Akhirnya mereka mau terima pendaftaran Marunda United. Anak-anak Marunda akan bertanding dengan sesama tim SSB dari wilayah Jakarta Utara, untuk mencari satu tim pemenang, sebagai wakil Jakarta Utara pada pertandingan final tingkat propinsi.
Usai pendaftaran, Opa Pieters hendak diantar kembali ke panti werdha.
“Aku belum mau pulang.” Tolak Opa Pieters, “Sudah sepuluh tahun aku tidak jalan-jalan keluar panti. Tak ada yang bisa antar aku. Pengurus panti sibuk, dan aku dilarang pergi sendiri. Mumpung ada kalian, aku mau jalan-jalan ke kota tua.”
Kota tua maksudnya kawasan sekitar Museum Sejarah Jakarta dan Stasiun kereta api Jakarta Kota. Katanya dia ingin minum teh di kafe langganannya.
Senja itu, Opa Pieters duduk di kafe langganannya di masa lalu.
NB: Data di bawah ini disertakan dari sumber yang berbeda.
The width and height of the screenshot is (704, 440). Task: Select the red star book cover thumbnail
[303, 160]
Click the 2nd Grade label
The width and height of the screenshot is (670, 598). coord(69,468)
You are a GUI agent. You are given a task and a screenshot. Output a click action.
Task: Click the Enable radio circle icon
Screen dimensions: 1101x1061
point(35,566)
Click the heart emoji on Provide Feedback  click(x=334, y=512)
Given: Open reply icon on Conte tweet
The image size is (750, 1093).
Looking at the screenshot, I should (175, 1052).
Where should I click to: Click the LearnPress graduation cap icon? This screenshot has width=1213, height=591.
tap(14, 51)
Minum teh dan makan kue. Dia bilang kafe itu tak banyak berubah. Kopi, teh, dan kue-kue khas Belanda masih jadi menu utama. Sementara David, Christiano dan May lagi keenakan menyantap roti isi butter cream dan coklat meses. Minumnya air mineral. Cukup mengganjal perut, karena mereka sudah lapar sejak siang.
Kemudian Opa Pieters bicara lagi, berterima kasih pada tim Marunda United, yang masih mengingatnya, mencarinya, dan meminta bantuannya. Di usia senja, tak banyak lagi yang diinginkannya. Dia ingin Marunda United menang.
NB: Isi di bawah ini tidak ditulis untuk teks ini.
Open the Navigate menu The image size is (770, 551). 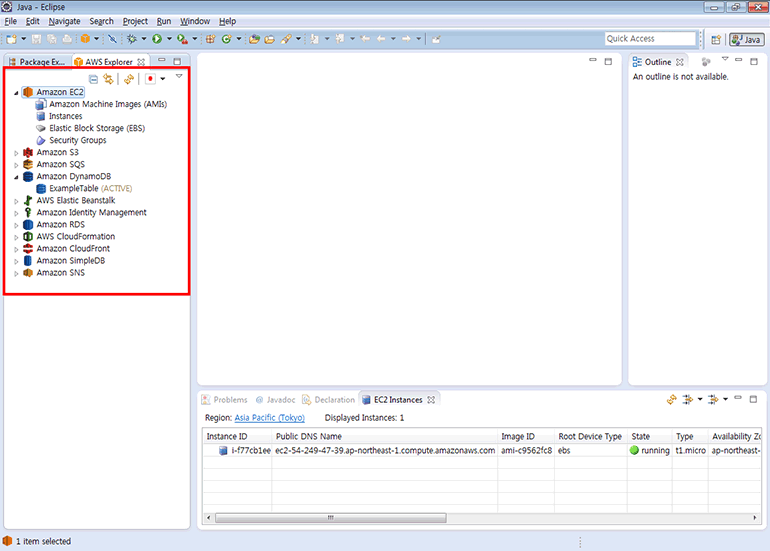click(64, 21)
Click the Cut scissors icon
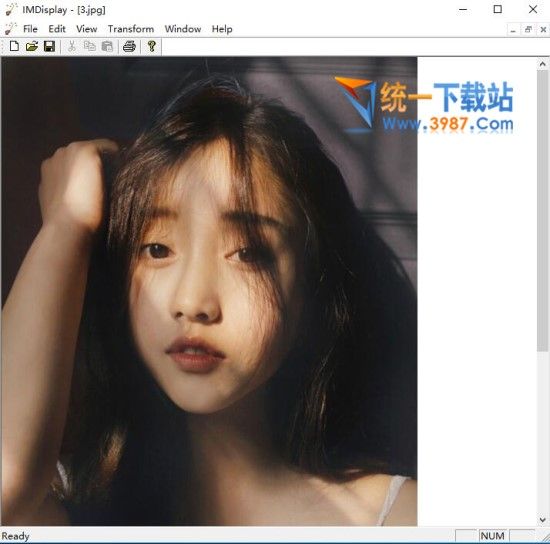Viewport: 550px width, 544px height. 72,46
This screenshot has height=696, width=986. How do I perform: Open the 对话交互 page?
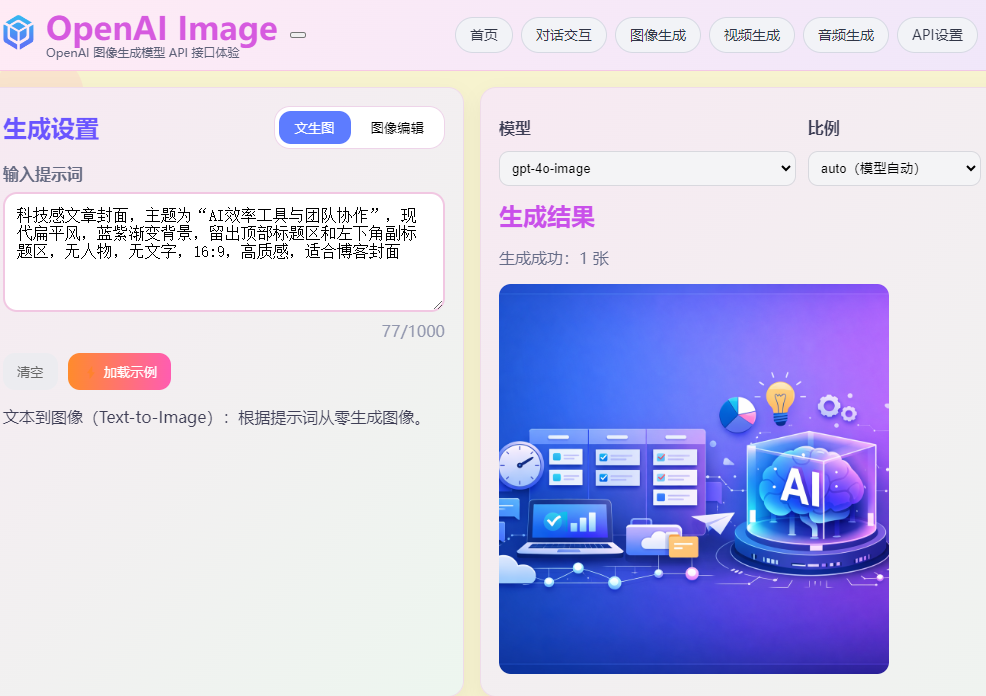click(564, 35)
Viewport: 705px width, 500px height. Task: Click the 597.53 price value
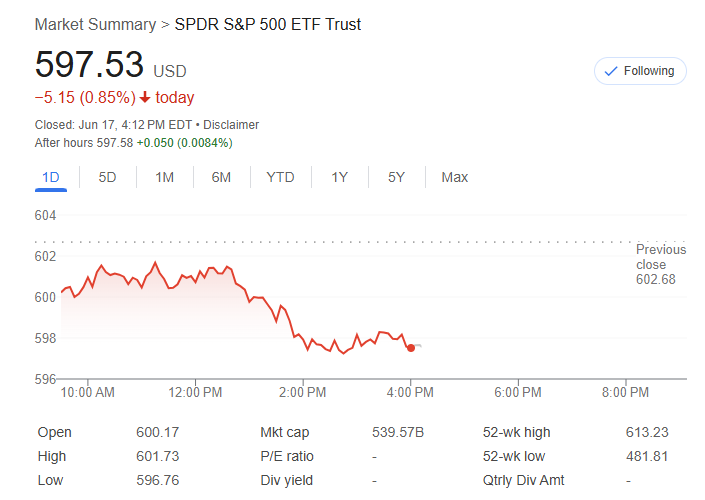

“Untuk apa bertanding, kalau hanya jadi pelengkap. Bertanding itu untuk menang!” ujarnya, “Maka aku akan turun untuk melatih kalian!”
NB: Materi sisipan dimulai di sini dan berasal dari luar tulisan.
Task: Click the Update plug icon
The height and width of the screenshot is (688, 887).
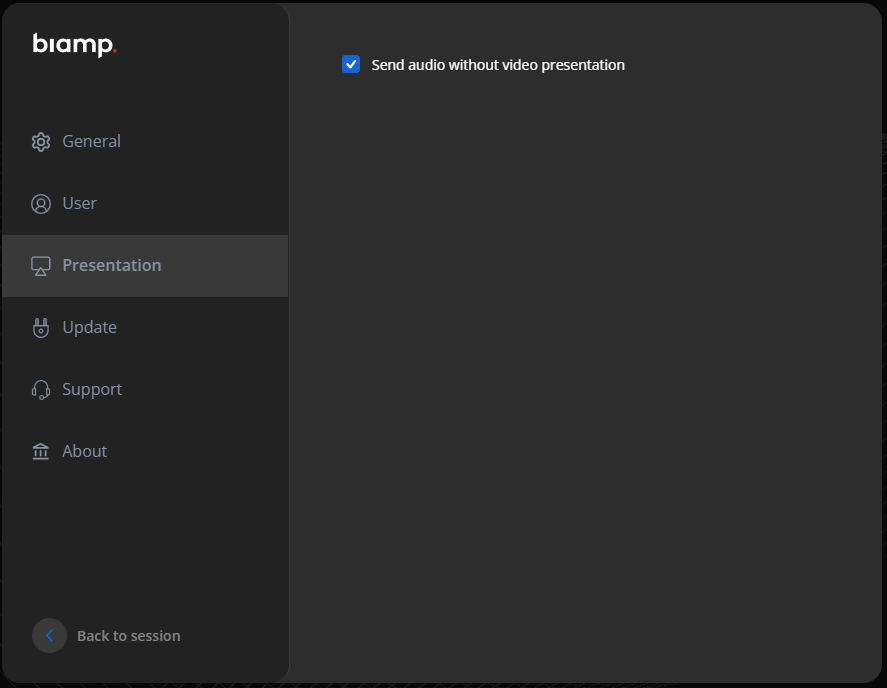Action: click(40, 327)
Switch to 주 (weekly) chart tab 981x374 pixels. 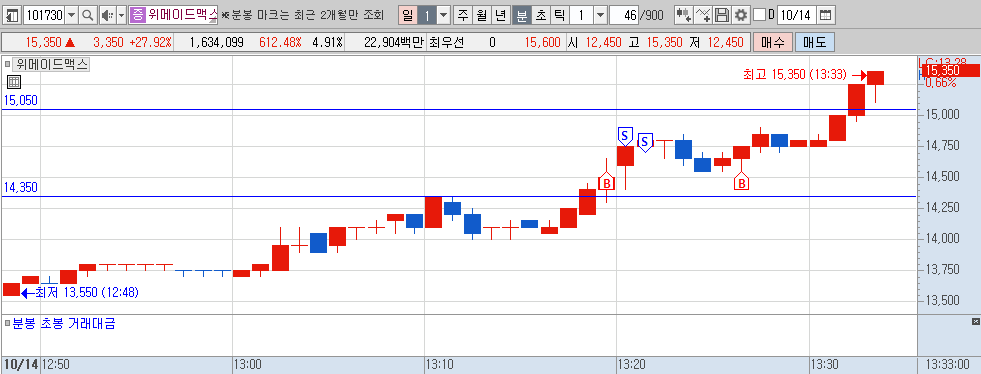coord(462,15)
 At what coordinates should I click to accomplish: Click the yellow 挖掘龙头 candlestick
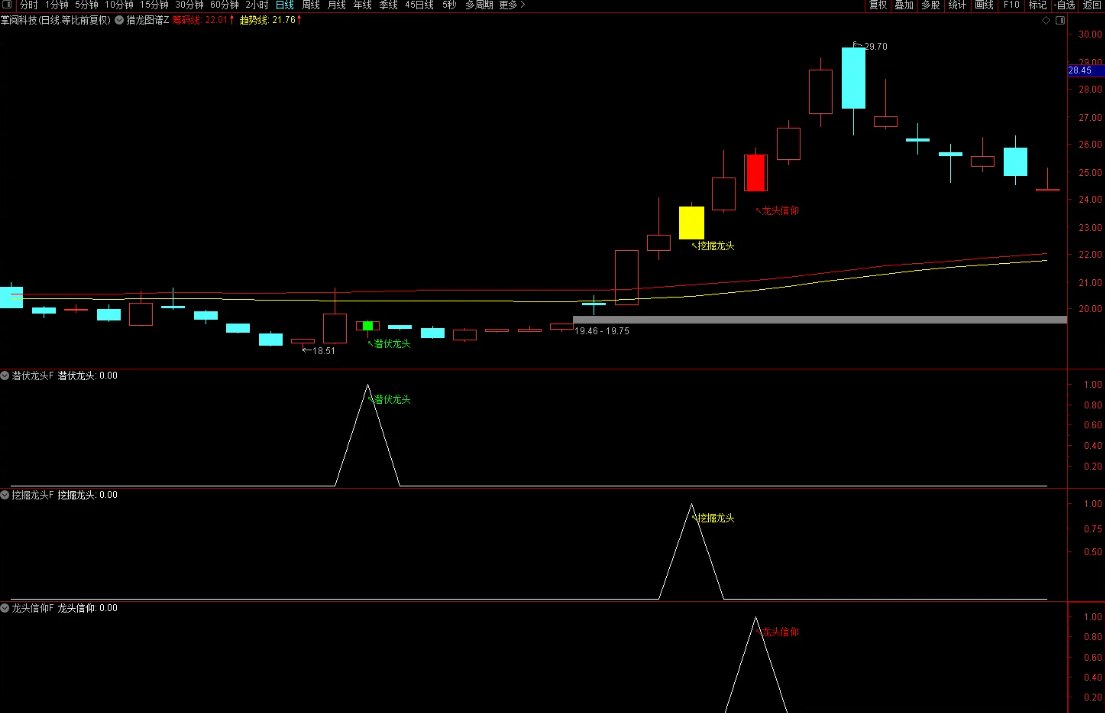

Bang Toyib saling pandang dengan ketiga anggota tim Marunda United. Kaget, dan risau dengan keinginan Opa Pieters. Padahal kan, Opa Pieters cuma diminta jadi pelatih formalitas saja, bukannya ikutan turun ke lapangan untuk melatih. Tidak terbayang jika tim dilatih sama orang seuzur dia, yang untuk berjalan pelan-pelan pun harus dipapah.
Sementara itu Opa Pieter melambai, lalu pelayan kafe datang sambil membawa bil. Opa Pieters mengeluarkan dompet. Bang Toyib ketar-ketir jika uang dalam dompet Opa Pieters adalah uang lama yang sudah tidak berlaku.
Pikir Bang Toyib, jangan-jangan nanti gua juga yang kudu bayar semua santapan sore ini. Namun kemudian, Opa Pieters menarik selembar uang dari dompetnya, uang warna merah bergambar Soekarno-Hatta. Pelayan menerima uang itu.
Bang Toyib mau mengantar Opa Pieters pulang ke panti werdha, dengan taksi. Dia menyuruh David dan kedua temannya pulang duluan.
Bang Toyib berbisik, “Engkong Pieters kagak bakalan jadi pelatih beneran. Kita latihan di Marunda, Jakarta Utara bagian pojok. Sedangkan dia ada di Jakarta Selatan. Lagian, dia sudah pikun. Besok juga dia sudah lupa sama niatnya untuk melatih kalian. Barangkali juga dia sudah lupa sama Marunda United. Jadi jangan pikirin keinginannya barusan.”
David dan kedua temannya segera pulang.